Your goal ->
What is needed is an exact copy of the lines from the one containing "Screen dimensions: 465x436" through the last line of the records below, with no pictures.

Pixel coordinate grounding data
◇ ◇ ◇ ◇

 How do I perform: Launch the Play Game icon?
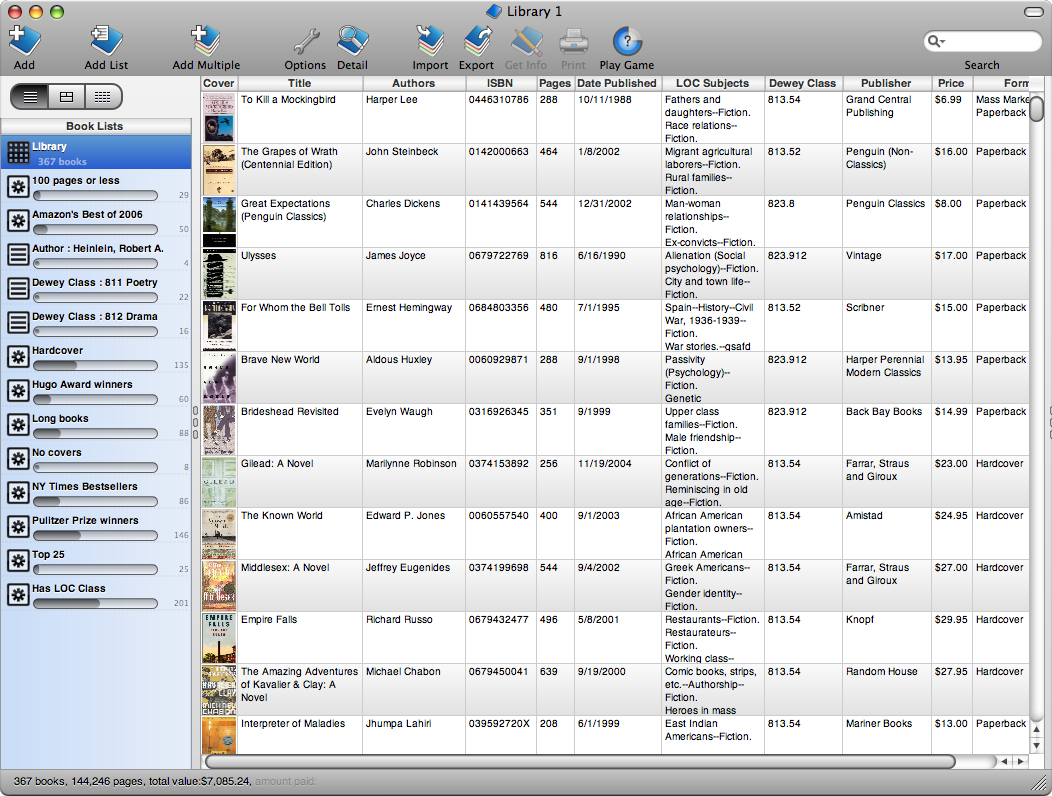[626, 42]
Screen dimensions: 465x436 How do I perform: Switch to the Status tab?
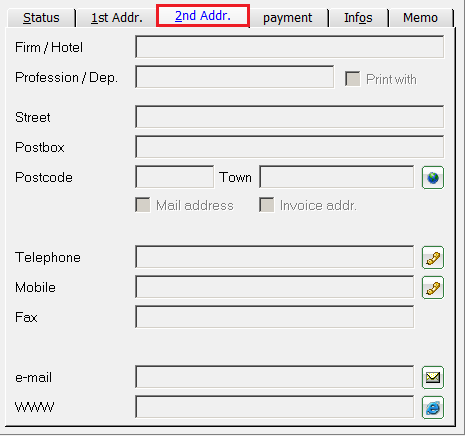[41, 18]
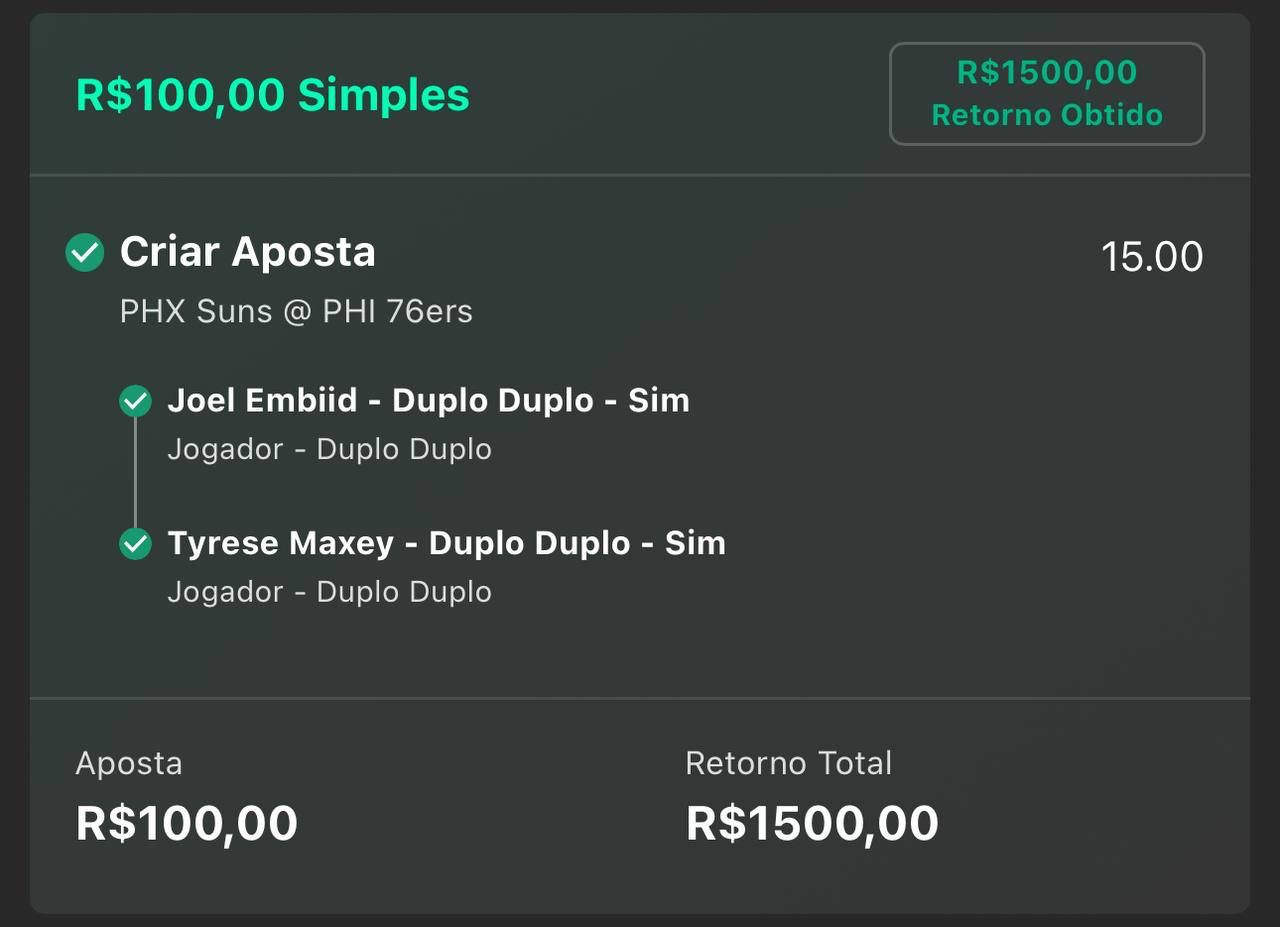Select Joel Embiid - Duplo Duplo - Sim
The height and width of the screenshot is (927, 1280).
[429, 400]
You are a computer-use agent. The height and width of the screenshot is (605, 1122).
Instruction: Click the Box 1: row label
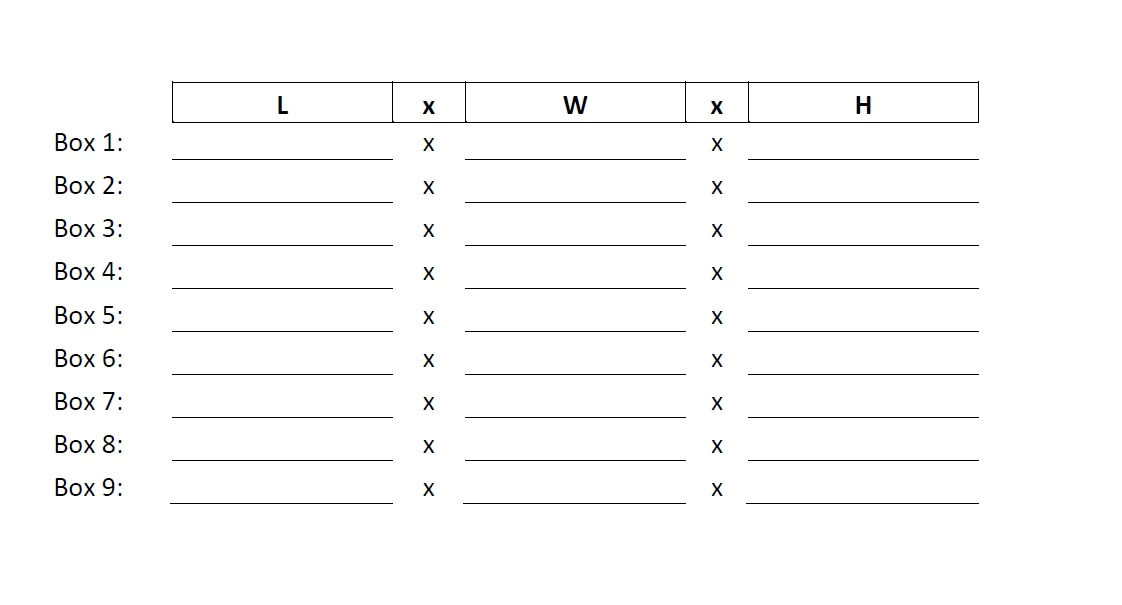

◇ ◇ ◇ ◇

Written solution ->
Screen dimensions: 465x436 How do I perform: Switch to the Status tab?
[41, 18]
Select Joel Embiid - Duplo Duplo - Sim
The height and width of the screenshot is (927, 1280).
[429, 400]
You are a computer-use agent. The height and width of the screenshot is (605, 1122).
Instruction: Click the Box 1: row label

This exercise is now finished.